K-pop charms Paris, but more support needed for Korean culture
Cultural center takes lead in promoting hansik, Korean arts
PARIS ― This is a fast-paced city where new trends come and go in the blink of an eye. The fashion capital of the world is also a city that welcomes new ideas and artists from across the globe.
And, now it seems that the Korean Wave, or hallyu, has captivated the French capital: On June 10, Paris welcomed its first full Korean pop concert at Le Zenith de Paris concert hall.
Five Korean pop acts, including TVXQ, Girls’ Generation, Super Junior, SHINee and f(x) performed, and more than 7,000 fans flocked to the concert, singing and dancing along during the three-hour performance.
French media, such as Le Monde and Le Figaro, described it as a “new sensation.” However, Choe Jun-ho, director of Korean Cultural Center in Paris, says that the K-pop phenomenon has been slowly spreading here over the past few years.
“It’s been almost three years since they first met here,” Choe told The Korea Herald at his office in the center in late May.
Fans cheer at the K-pop concert at Le Zenith de Paris concert hall on June 10. (Yonhap News)
Director of KCC in Paris Choe Jun-ho (Oh Kyu-wook/The Korea Herald)
Choe was speaking of the Korean Connection, a French hallyu fan club formed by students in Korean classes at the culture center.
“Two years ago some of our students who follow Korean pop music set up an online fan club, and it has become a huge hit ever since,” said Choe.
The Korean Connection, which now boasts more than 3,000 members, organizes activities both on and offline. Recently, the French fan club played a key role in bringing adding an extra Paris concert to SM Entertainment’s tour.
Only one date in Paris was initially scheduled, but tickets sold out within 10 minutes, prompting thousands of fans who missed out to sign a petition requesting an additional concert. Then, some 300 members of the fan club staged a special demonstration at the Louvre Museum, finally compelling the organizer to add an additional concert,
One member of the Korean Connection predicted that the number of K-pop fans in France would top 100,000 soon, considering the impressive ticket sales.
Furthermore, Choe claims that the Korean wave is not only limited to young people, but also to people of different generations in Paris.
He also noted that Korean food is an example of the increased interest in Korean culture here. In October 2010, the Korean Culture Center held a promotional event for bibimbap, and more than 1,000 people showed up to try Korean food.
A bibimbap event in Paris in October 2010. (KCC)
“There are now around 100 Korean restaurants in Paris. This shows how popular Korean food is here,” he said.
The Korean Cultural Center, which opened its doors in 1980, is located in the heart of the city, just few meters from the Eiffel Tower. The director said that the center has seen rapid growth in the number of visitors in recent years thanks to its programs.

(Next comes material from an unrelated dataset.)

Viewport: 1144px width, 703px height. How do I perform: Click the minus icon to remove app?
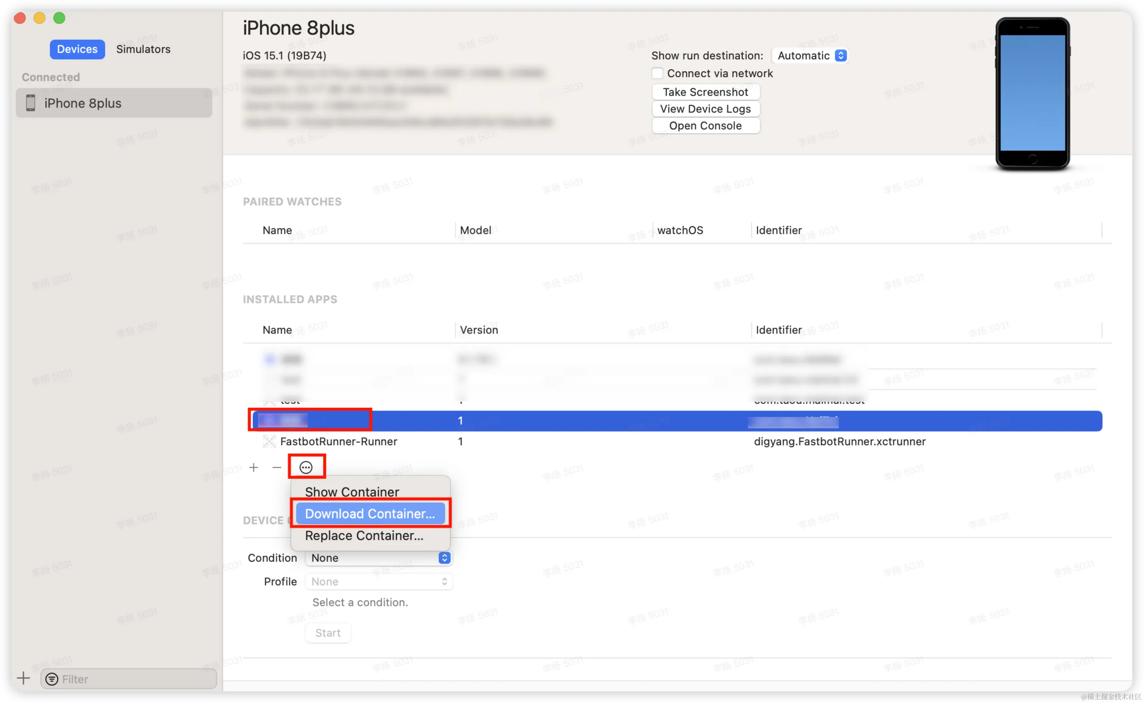[x=277, y=467]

Since 2008, the Korean Culture Center has been offering a series of lectures on Korea every Wednesday between March and May. High-profile experts have been invited to give lectures, covering a wide range of subjects from Korean society, religion, arts, film and music.
“It has been another successful year. More than 100 people came in one day, and we even had to open the lecture room door, and put chairs outside,” he said.
The number of visitors is important, but more crucial is getting more locals involved in the culture, Choe said.
“Culture centers run programs that are often just one-off things, inviting limited number of government and diplomatic officials. But we’re striving to be different.” he said.
He noted that his main role is building a connection between Korean artists and local experts.
“My role is to be a stepping stone for Korean artists to get into major galleries and exhibition venues here,” he explained.
For instance, last week, he helped organize a Korean video-art exhibition at the Pompidou Center in Paris.
“It is important because if we can help more Korean artists to exhibit their work at major venues, more locals can come and see it.”
Choe spoke from experience. The former art director of Seoul Arts Center oversaw exchange projects between the two countries for more than 15 years before being appointed to his post in late 2007. He also studied in France between 1984 and 1993.
Paris is the world capital of culture and heritage, with 46 countries operating culture centers. Hence, building a good reputation here is crucial.
He said one of the imminent tasks of the Korean Culture Center was to find a new location.
“The building is quite old, and there is not enough space, not nearly enough,” he said, noting that support is needed from the Korean government.
“I believe the Korean culture boom will not fade away anytime soon, but in order to maintain its pace, we need more support.”